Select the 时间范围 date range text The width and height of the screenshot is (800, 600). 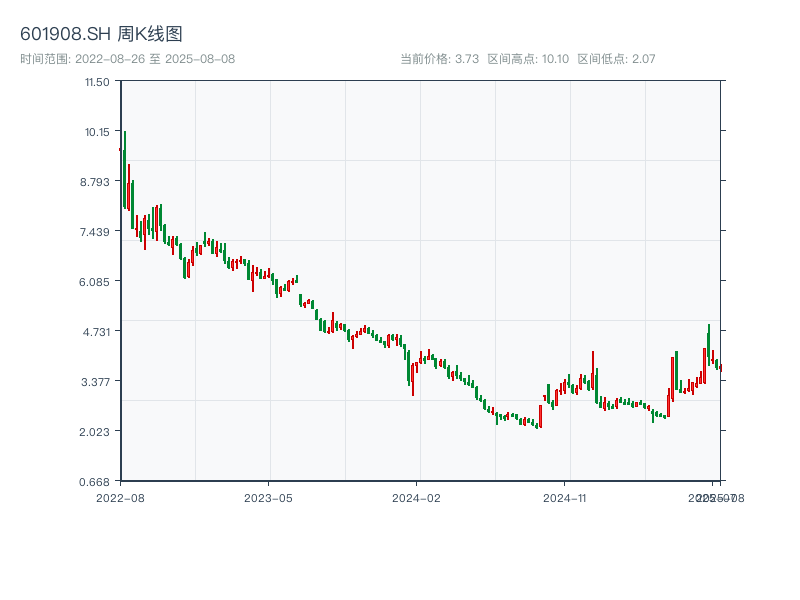pyautogui.click(x=128, y=59)
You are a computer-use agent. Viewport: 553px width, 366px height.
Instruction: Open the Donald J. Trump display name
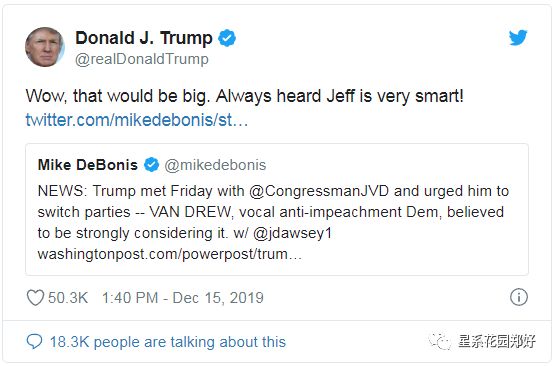click(144, 38)
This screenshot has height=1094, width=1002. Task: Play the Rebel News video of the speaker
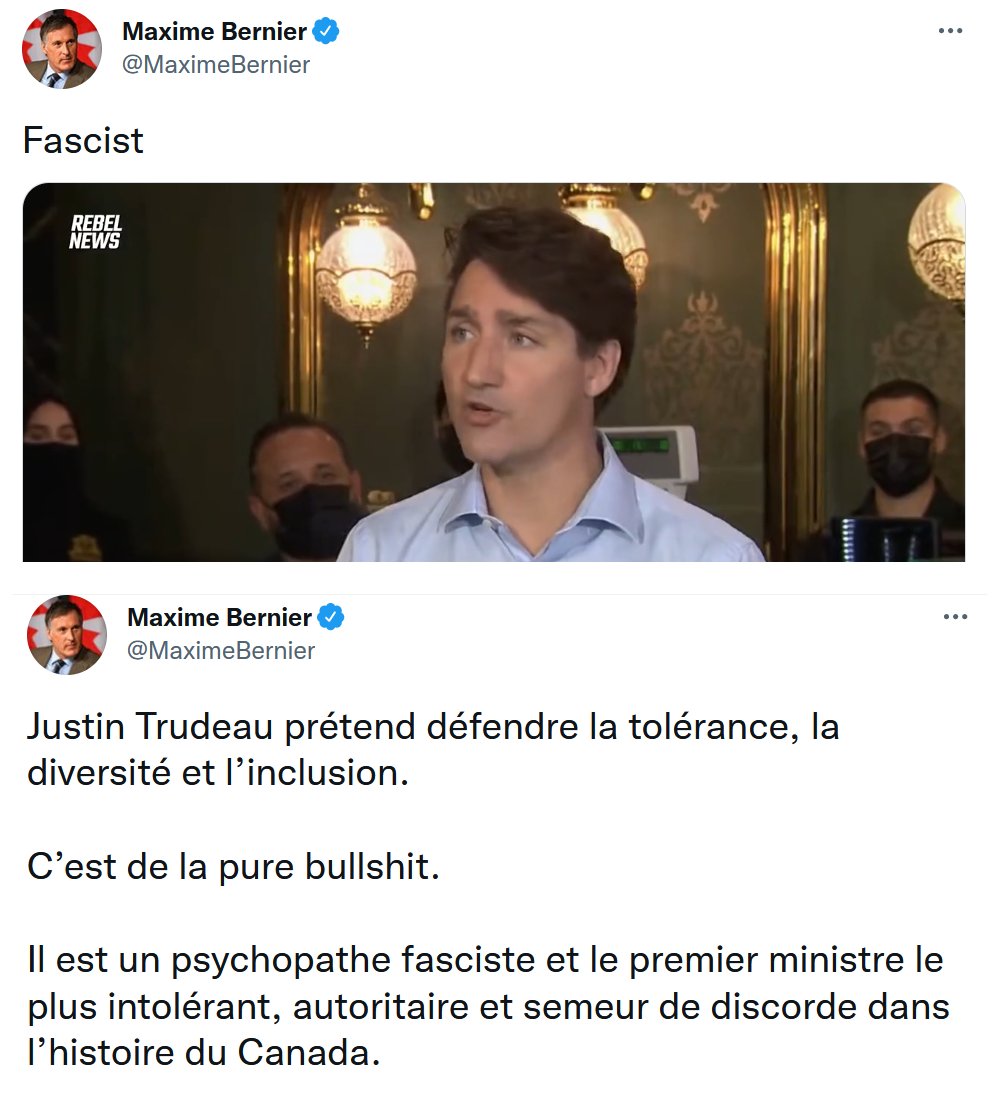point(494,372)
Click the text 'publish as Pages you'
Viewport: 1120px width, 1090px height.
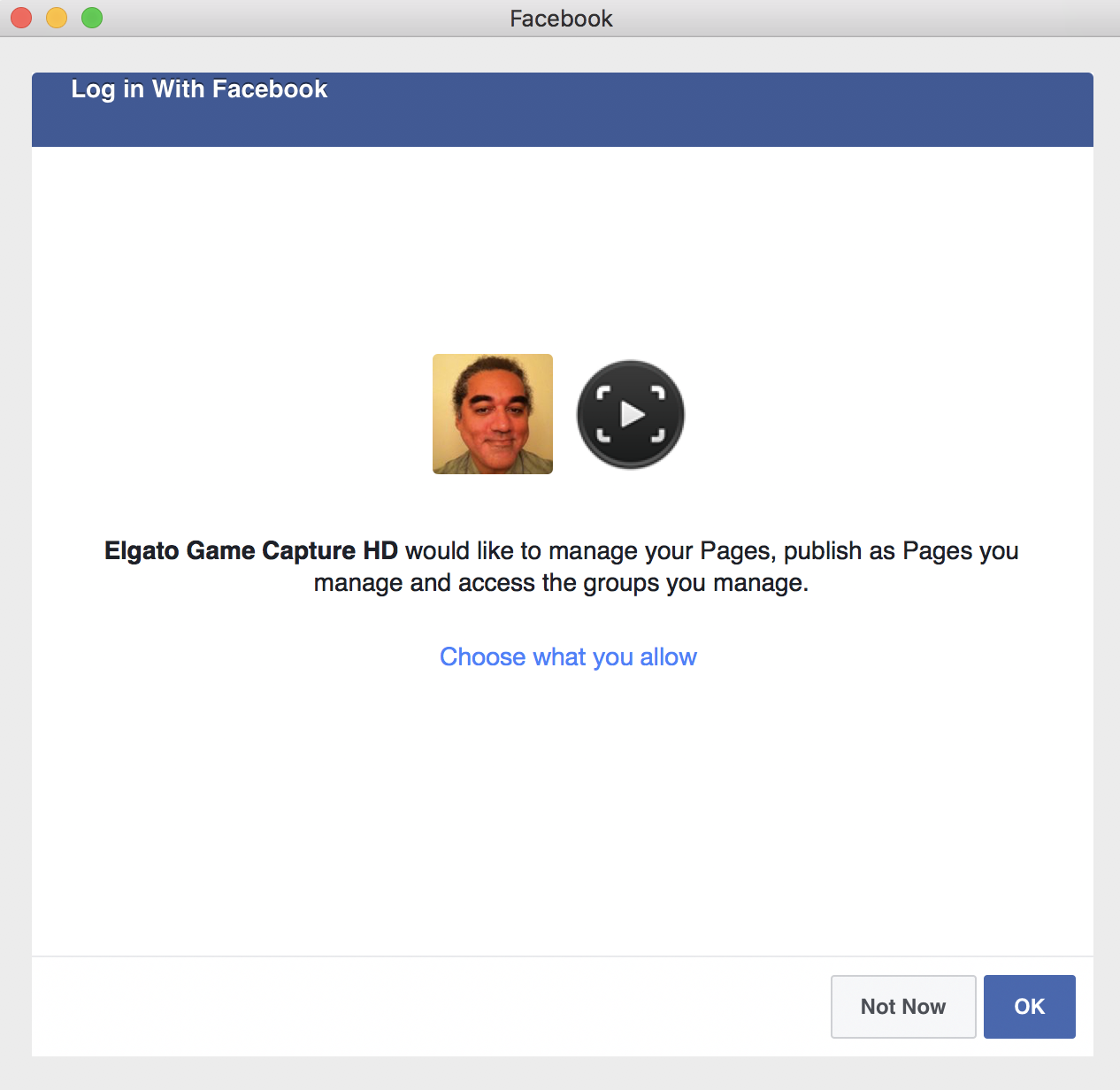[901, 550]
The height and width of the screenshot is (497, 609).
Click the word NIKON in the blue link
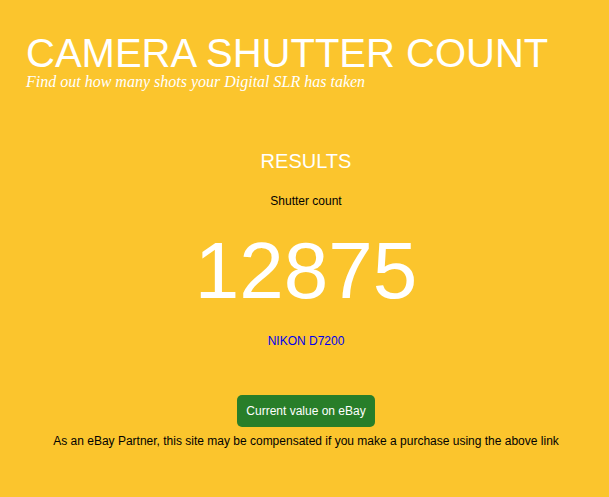tap(287, 341)
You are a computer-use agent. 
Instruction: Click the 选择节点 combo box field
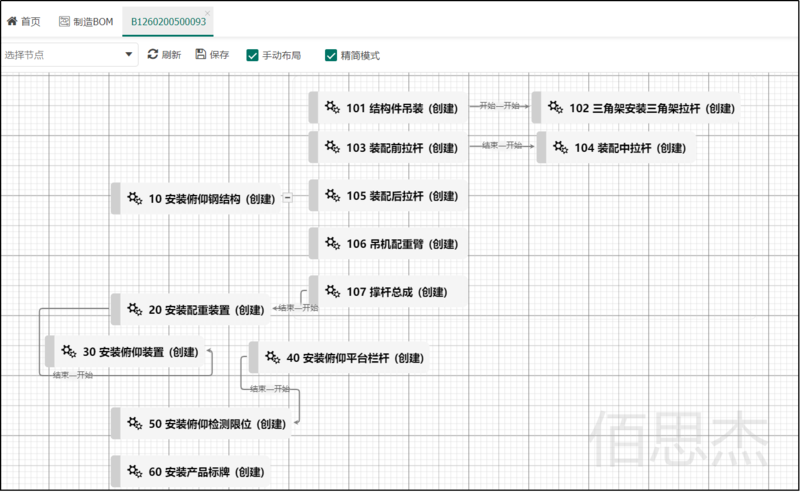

◆ ◆ ◆ ◆ ◆

**HOW TO COMPLETE THIS TASK:**
Using the records above, print exactly the run of lines that starts with the line with "You are a computer-use agent. Viewport: 553px" and goes on through the line with "The height and", pictures excluded.

**ANSWER SECTION:**
You are a computer-use agent. Viewport: 553px width, 366px height.
Instruction: Open the Donald J. Trump display name
click(144, 38)
This screenshot has height=1094, width=1002. Task: Play the Rebel News video of the speaker
point(494,372)
Click the text 'publish as Pages you'
Viewport: 1120px width, 1090px height.
[901, 550]
The height and width of the screenshot is (497, 609).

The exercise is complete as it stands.